Skip What Now?
The previous temptation to kick this can down the road has led directly to the financial crisis Chicago finds itself in.....and you'd think that the morons in charge might learn a lesson about that.
Nope:
The harried search by the City Council and Mayor Brandon Johnson for ways to avoid raising property taxes — and in turn, the ire of their constituents — is leading them back to a question all too familiar in the halls of power in Chicago: Should they spare taxpayers financial pain and themselves political headaches now, even if it costs far more down the road?
Some officials are rallying around the idea of diverting surplus dollars from past years’ budgets that were set aside to keep the city’s pension funds afloat. The “advance” or “supplemental” pension payment Johnson wants for 2025 is $272 million, just shy of the $300 million tax hike he called for then abandoned last week in the face of an overwhelming council revolt against it.
Cutting that pension payment is among the most straightforward fixes floated to fill the gaping property tax hole in Chicago’s budget. But there are plenty of warnings against skipping it, including from Johnson’s budget team and municipal finance experts.
Wasn't there a State Law passed that required payments to the pension funds? Are the FOP and the PBPA and Firefighters Local keeping track of this? there's legal recourse if they start skipping payments, yes?
It sounds like the government eggheads are going to claim since this is "supplemental" that it isn't part of the regular payments and can be redistributed at Conehead's will?
Regardless, the city will make its regular, required pension payments to its four funds in 2025, totaling roughly $2.6 billion.
“When you say supplemental it sounds like extra,” Chief Financial Officer Jill Jaworski said.

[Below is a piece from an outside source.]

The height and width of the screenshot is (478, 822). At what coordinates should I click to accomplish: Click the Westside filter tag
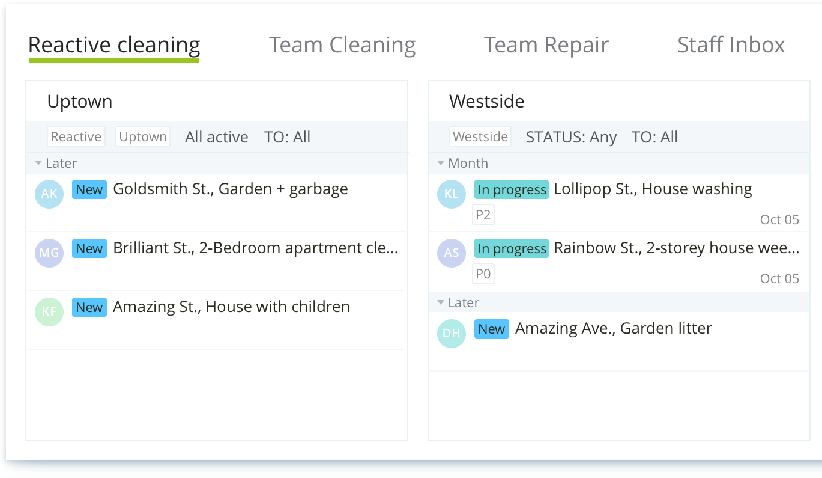480,137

But the city’s four pension funds are in such dire straits, the supplemental payments only help stop the bleeding, she said. Continuation of the smallish payments now would help shrink the city’s pension contribution tab by $3.9 billion through 2055, according to Jaworski.
Sounds like they're about to play fast-and-loose with some major cash in the knowledge that they're all going to be out of office when the bill comes due.